- [Blok tekstu]:

##############################

Czwartek, 4 Wrzesień
Imieniny: Joachima, Liliany, Szymona -

Reklama


Reklama

Być kontent czy irytować się? - felieton Leszka Mierzejewskiego


W poprzednim odcinku opowiedziałem Wam o irytowaniu się, wówczas wszystko pokazałem w czarnych barwach. Dziś dla wyrównania zaprezentuje kolorowe sceny z życia. Opowiem o dobrym nastroju, bo to również dosyć często spotykane zaburzenie, gdy wszystko układa się pomyślnie lub jak w scenariuszu filmowym. Wówczas mamy radosne usposobienie, na otaczający świat patrzymy przez różowe okulary, a nasz optymizm sprawia, że nawet choroby i bolączki idą w zapomnienie.



Na początku muszę się do czegoś przyznać: najlepiej ze spotkań znoszę te w Muzeum Mazurskim w Szczytnie. Przede wszystkim, od nich dostaje pięknie wydrukowane zaproszenia i uczestniczę w różnego rodzaju prapremierach, jarmarkach, promocjach książek, wystawach fotografiki, prezentacjach twórczości artystycznej itd.

 

W innych przybytkach szczycieńskiej kultury również jestem kontent, ale to trochę jak w bajce o Kopciuszku – w popiele zaklęć i aforyzmów nie odnajduję wszystkich ziarenek maku. Przesiewanie to ciężka robota, jednak w Muzeum jest inaczej. U nich wszystkie edycje odbywają się nadzwyczaj ciekawie i są z rozmysłem zorganizowane, a co najważniejsze, że nie ciągną się jak „flaki z olejem”.

 

Rozpromieniłem się na wieść, że Hotel Leśna ma nowego właściciela pana Igora Chmielińskiego. W czasach mojej młodości „Leśna” była najmodniejszym rozrywkowym miejscem w naszym powiecie, a nawet i w Polsce. Odbywały się tu dansingi i ujmą dla honoru było, żeby w czwartek, sobotę lub w niedzielę nie uczestniczyć w zabawach.

##############################

- [Sekcja danych]:
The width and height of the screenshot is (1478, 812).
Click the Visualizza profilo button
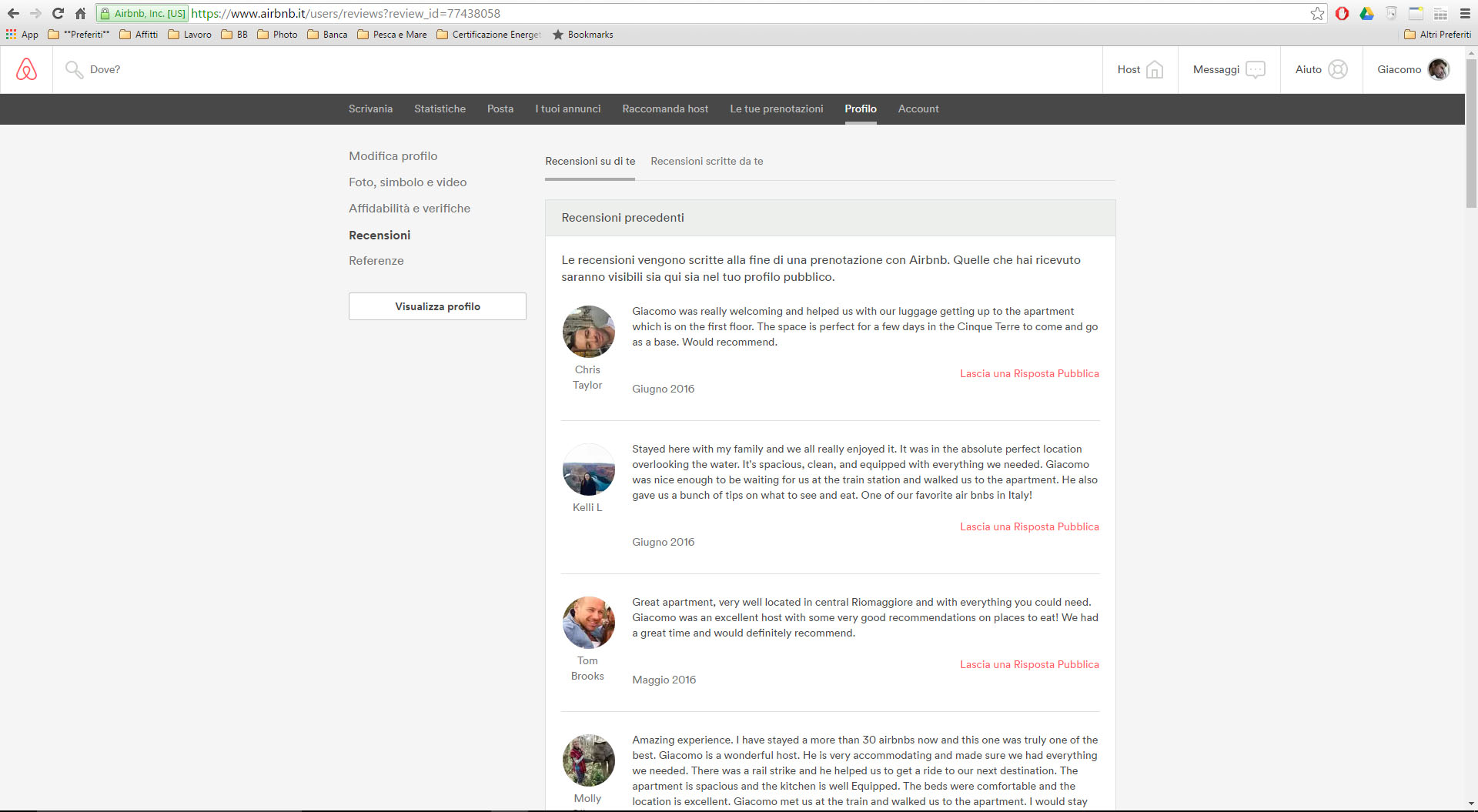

##############################

- [Treść polecenia]: Przepisz cały blok tekstu dokładnie, bez jakichkolwiek zmian. Materiał nie ma tu żadnego znaczenia.

- [Oczekiwana odpowiedź]:
Czwartek, 4 Wrzesień
Imieniny: Joachima, Liliany, Szymona -

Reklama


Reklama

Być kontent czy irytować się? - felieton Leszka Mierzejewskiego


W poprzednim odcinku opowiedziałem Wam o irytowaniu się, wówczas wszystko pokazałem w czarnych barwach. Dziś dla wyrównania zaprezentuje kolorowe sceny z życia. Opowiem o dobrym nastroju, bo to również dosyć często spotykane zaburzenie, gdy wszystko układa się pomyślnie lub jak w scenariuszu filmowym. Wówczas mamy radosne usposobienie, na otaczający świat patrzymy przez różowe okulary, a nasz optymizm sprawia, że nawet choroby i bolączki idą w zapomnienie.



Na początku muszę się do czegoś przyznać: najlepiej ze spotkań znoszę te w Muzeum Mazurskim w Szczytnie. Przede wszystkim, od nich dostaje pięknie wydrukowane zaproszenia i uczestniczę w różnego rodzaju prapremierach, jarmarkach, promocjach książek, wystawach fotografiki, prezentacjach twórczości artystycznej itd.

 

W innych przybytkach szczycieńskiej kultury również jestem kontent, ale to trochę jak w bajce o Kopciuszku – w popiele zaklęć i aforyzmów nie odnajduję wszystkich ziarenek maku. Przesiewanie to ciężka robota, jednak w Muzeum jest inaczej. U nich wszystkie edycje odbywają się nadzwyczaj ciekawie i są z rozmysłem zorganizowane, a co najważniejsze, że nie ciągną się jak „flaki z olejem”.

 

Rozpromieniłem się na wieść, że Hotel Leśna ma nowego właściciela pana Igora Chmielińskiego. W czasach mojej młodości „Leśna” była najmodniejszym rozrywkowym miejscem w naszym powiecie, a nawet i w Polsce. Odbywały się tu dansingi i ujmą dla honoru było, żeby w czwartek, sobotę lub w niedzielę nie uczestniczyć w zabawach.